/legislation-project

Exploratory project working with U.S. Code and Congress API.

Primary LanguageJupyter Notebook

U.S. Legislation

Exploratory project using data from:

See also: congressapi

Interactive results will be hosted at us-legislation-data.appspot.com

Related Work

Loading data into MongoDB

Use congressdb.convert2mongod to import to bulk Congress data into a MongoDB database. This vastly simplifies the process of generating training data sets later.

Build language model

Generate dataset

Use congressdb to build a dataset of the bills introduced by the House in the 114th congress:

python -m congressdb.build --src=/data/congress --output=house-introduced-114 \
                             --type=hr --version=is --congress=114

This will create a directory house-introduced-114 with training, validation, and test data splits and a vocab file. See congressdb/build.py for more info.

Train model

A known set of good hyperparameter are in hparams.yaml.

python -m lm.train --data_path=house-introduced-114 --model_dir=/tmp/house-model --hparams=hparams.yaml

This will start training a model using the dataset we just generated. Snapshots of the model will go to /tmp/house-model. To visualize/monitor the training process, start TensorBoard pointed at the model directory.

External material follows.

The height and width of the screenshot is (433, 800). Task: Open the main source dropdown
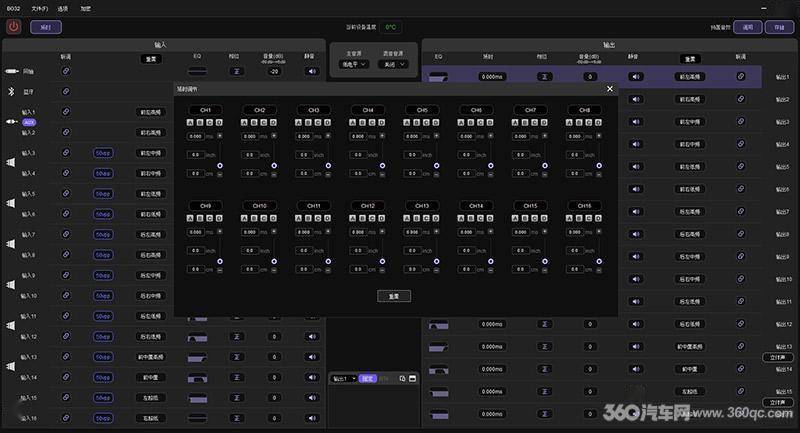tap(354, 64)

tensorboard --logdir=/tmp/house-model

Sample some generated text

To create a sample from the language model, using the latest snapshot:

python -m lm.generate --model_dir=/tmp/house-model --data_path=house-introduced-114 \
                          --hyperparams=hparams.yaml --max_length=1000 --temp=1.1 \
                          --output=sample.txt

Omitting the --output flag will print to stdout.

Evaluate on test set

python -m lm.evaluate --model_dir=/tmp/house-model --data_path=house-introduced-114 \
                      --hparams=hparams.yaml

Using the hyperparameters in hparams, training for 274K iterations (~9 epochs), we end up with a test set perplexity of 13.1.

And creates clauses of legislation that look like this:

(2) Preservation of actions.-- The guidelines submitted to determine all right of any action shall be resolved in the federal register on the final patent repayment plan, a imputed known as a national examiner, a media order, contact authority, and information it determines that a portion of the exemption from tax is allocated. Such center shall not receive such transfers for the total amount of payment of funds with respect to work eligibility under the alternative limit by reason of section 408b.

Compared to a real snippet hr1347/text-versions/ih/document.txt

(2) Preservation of records.--The State shall ensure that the records of the independent redistricting commission are retained in the appropriate State archive in such manner as may be necessary to enable the State to respond to any civil action brought with respect to Congressional redistricting in the State.

CAVEAT: Spacing around punctuation symbols fixed manually. Capitalization stripped from original model and thus re-introduced above.

Real snippet found by searching text for "Preservation of".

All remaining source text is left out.